El Museo Thyssen celebra, con esta muestra, la primera gran retrospectiva en España de Camille Pissarro, en la que se exponen 79 obras de importantes museos y colecciones de todo el mundo. La muestra, comisariada por Guillermo Solana, director artístico del museo, nos invita a pasear por los lugares donde el pintor vivió y trabajó para sacar adelante a su familia. De ascendencia judía, Pissarro conoció a quien sería su mujer, Julie, cuando ésta entró a trabajar en casa de sus padres como ayudante de cocina. Para casarse con ella, que era católica, tuvo que enfrentarse a sus padres, pero nada impidió que pasaran juntos el resto de sus vidas. Fruto de esta unión nacieron ocho hijos, que criaron con gran esfuerzo, porque recordemos que Pissarro apenas consiguió vender cuadros hasta casi el final de su vida. Gran parte de su obra está dedicada a los paisajes, y su fuerza radica en la forma de mostrarnos el color de la naturaleza, regalándonos todos los juegos posibles de verdes, dorados y azules…

El camino

Si hay un motivo dominante en su pintura, ése es el camino.

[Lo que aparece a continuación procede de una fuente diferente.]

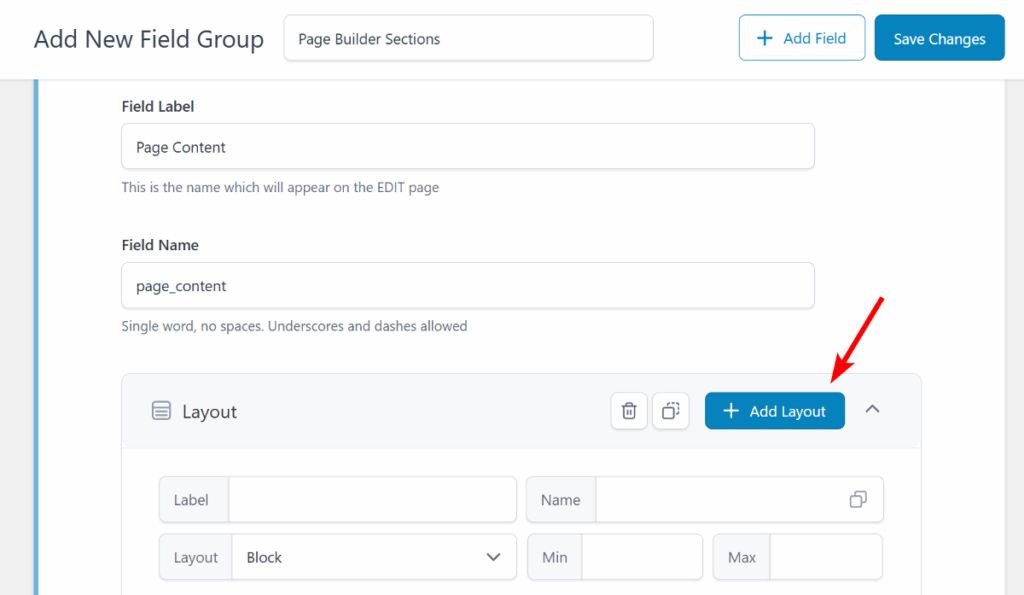This screenshot has height=595, width=1024.
Task: Click the Field Label input with Page Content
Action: tap(467, 147)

Modestos senderos que cruzan campos, carreteras arboladas, calles de pueblos que nos invitan a adentrarnos en el espacio del cuadro. Caminos que nos cuentan historias. En el Catálogo que acompaña la exposición, su Comisario, Guillermo Solana, escribe: «Una calle saliendo de un pueblo, una carretera a través de los campos, un sendero que se pierde en el bosque… A veces, el camino coincide con las líneas de fuga; otras veces sigue las curvas que bordea un huerto o rodea a una colina, motivos que multiplican las posibilidades pictóricas». Lo comprobamos en El camino de Eragny, de 1874, el último lugar donde pintó al aire libre. A Pissarro le gusta reflejar los campos arados, los huertos y, sobre todo, a los campesinos en plena faena. En La forrajera, de 1884, una pintura llena de luminosidad, descubrimos a una mujer que hace un alto en el trabajo mientras su hijo se acerca entre las hierbas. Todos sus paisajes transmiten calma y vida, y cuadros como La cosecha, de 1882, donde parece, incluso, que se puede llegar a tocar y a oler el heno. Normalmente, Pissarro pintaba el lugar donde residía, por lo que nos encontramos también con pequeños pueblos, cruzados, como siempre, por un camino: Rue des Voisins, de 1871. También exploró el paisaje urbano en Londres, Rúan, Dieppe, París y Le Havre, más aún cuando comenzó a agravarse la enfermedad ocular que padecía y que le obligó a pintar desde la ventana del hotel donde se alojaba. En La Place du Havre, París, 1893, se vislumbra ese camino experimental por el que apostó en sus últimos años: una melancólica luminosidad, marcada por las grandes ciudades industriales, y esa forma tan original de representar a las figuras humanas en la lejanía con pinceladas que parecen manchas de color. La exposición se abre y se cierra con el Autorretrato, de 1903, fechado el mismo año en el que murió. Su aspecto, con una larga barba de rabino, afianzaba aún más el papel de maestro. El escritor Émile Zola, que era crítico de arte, llegó a asegurar: «Un buen cuadro de este artista equivale a la acción de un hombre honrado». Así era Pissarro, un pintor honesto, que disfrutó con el éxito de sus amigos.